Campaign donor wants to seize private property in North Woods for crude oil pipeline.

By - May 26th, 2020 10:36 am
Three days after an Enbridge pipeline burst, oil is visible in the Kalamazoo River on July 28, 2010. Photo: Michigan Department of Natural Resources, via Flickr

Three days after an Enbridge pipeline burst, oil is visible in the Kalamazoo River on July 28, 2010. Photo: Michigan Department of Natural Resources, via Flickr

A Canadian company that has paid more than a billion dollars for environmental law violations and oil spill cleanups is trying to seize private property in northern Wisconsin to reroute one of its crude oil pipelines.

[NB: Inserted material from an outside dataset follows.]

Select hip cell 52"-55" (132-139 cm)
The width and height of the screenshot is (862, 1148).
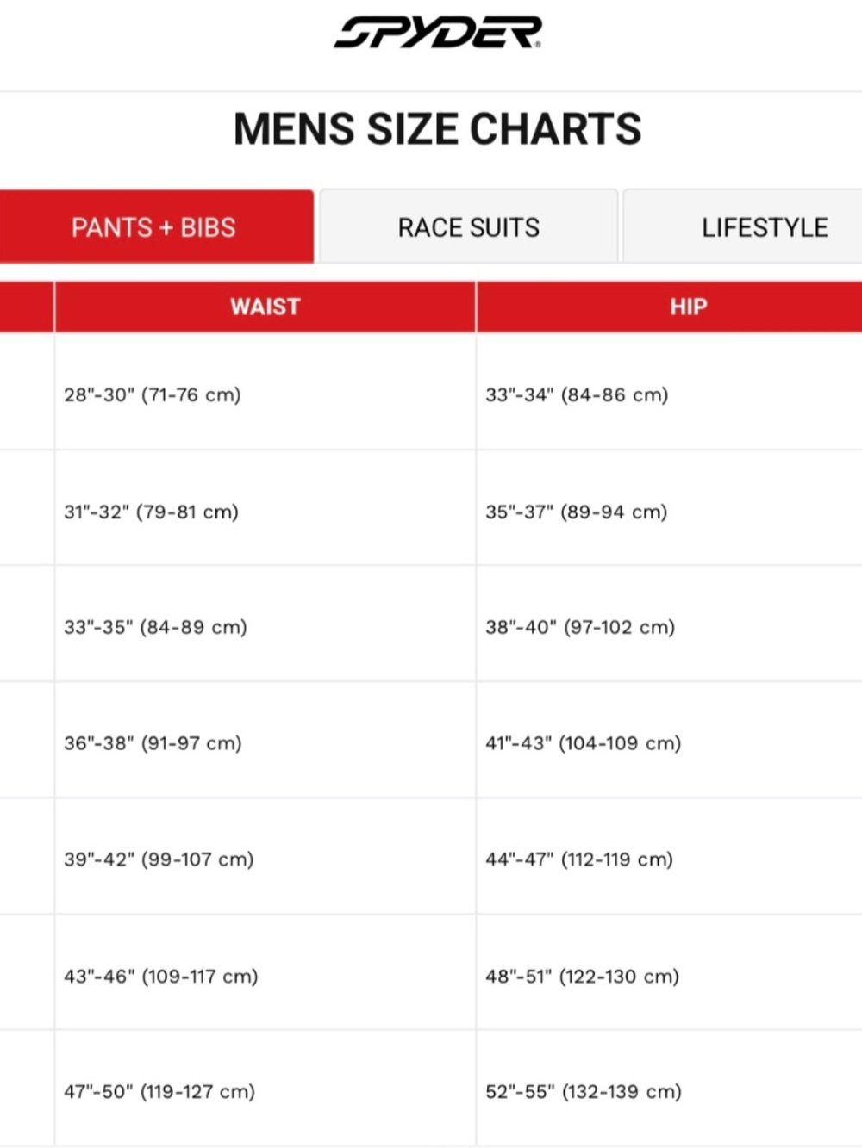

Enbridge Energy has asked the state Public Service Commission (PSC) to give it eminent domain authority to take private land in Iron and Ashland counties, according to a report by The Wisconsin State Journal’s Chris Hubbuch. The company wants to remove a 12-mile portion of its Line 5 pipeline from the Bad River Reservation and bypass the reservation with 41 miles of new pipeline after a lawsuit filed by the tribe.

Enbridge says the line transports an average 540,000 barrels a day between Superior and southwestern Ontario that is eventually used to supply propane to dealers in Wisconsin and Michigan.

Midwest Environmental Advocates, a Madison environmental law firm, filed a petition on Thursday on behalf of five organizations with the PSC seeking a contested hearing on the matter. A group of more than 20 landowners and a property rights group filed similar requests, claiming the U.S. Constitution prohibits taking private land except for public use.

Enbridge was responsible for more than 800 oil spills between 1999 and 2010, according to a report by the Polaris Institute. Among those spills was a 2010 pipe burst in Michigan that spewed more than 840,000 gallons of tar sands crude. The event, which was the largest inland oil spill in U.S. history, polluted 35 miles of the Kalamazoo River, required residential evacuations, and took four years and $1.2 billion to clean up.

Enbridge Energy executives contributed $1,750 between January 2009 and December 2019 to state policymakers – all Republicans. The recipients were:

Former Gov. Scott Walker, $950

Rep. John Spiros, of Marshfield, $500

Senate Majority Leader Scott Fitzgerald, of Juneau, $100

Sen. Alberta Darling, of River Hills, $100

Former state Sen. Sheila Harsdorf, $100

In 2015 the GOP-controlled Legislature and Walker approved giving Enbridge and other out-of-state oil pipeline businesses the authority to condemn real estate and personal property for state-approved projects.